#### [Data provided]
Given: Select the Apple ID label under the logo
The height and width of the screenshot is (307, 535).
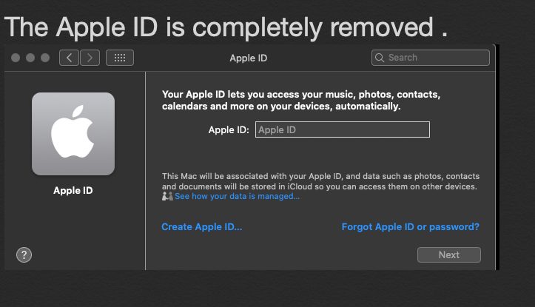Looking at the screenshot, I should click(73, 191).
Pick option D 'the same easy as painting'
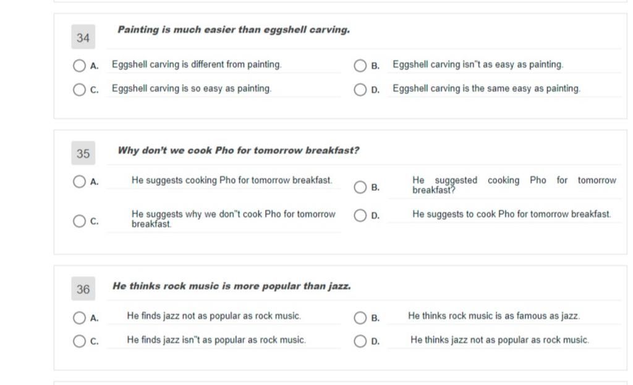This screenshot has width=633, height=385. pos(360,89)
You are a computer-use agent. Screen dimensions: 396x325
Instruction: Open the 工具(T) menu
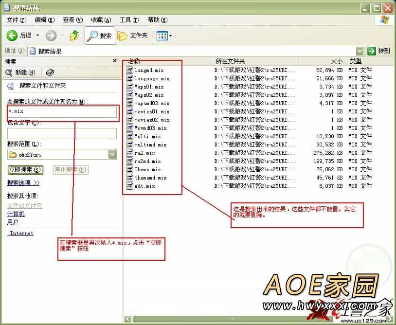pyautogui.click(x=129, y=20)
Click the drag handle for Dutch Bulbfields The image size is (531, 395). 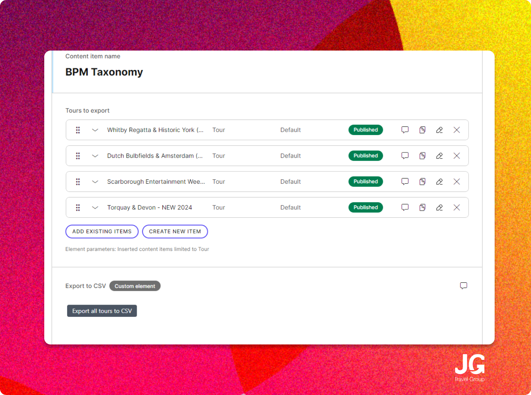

==

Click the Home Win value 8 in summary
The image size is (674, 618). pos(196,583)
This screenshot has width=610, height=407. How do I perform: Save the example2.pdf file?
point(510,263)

#### [What needs to be done]
Above are some records. Output exactly the lines from the one that contains "Instruction: Open the 工具(T) menu" to the one that contains "Click the drag", keeping both, and omit the pictures.

#### [Result of the task]
Instruction: Open the 工具(T) menu
pyautogui.click(x=129, y=20)
Click the drag handle for Dutch Bulbfields The image size is (531, 395). 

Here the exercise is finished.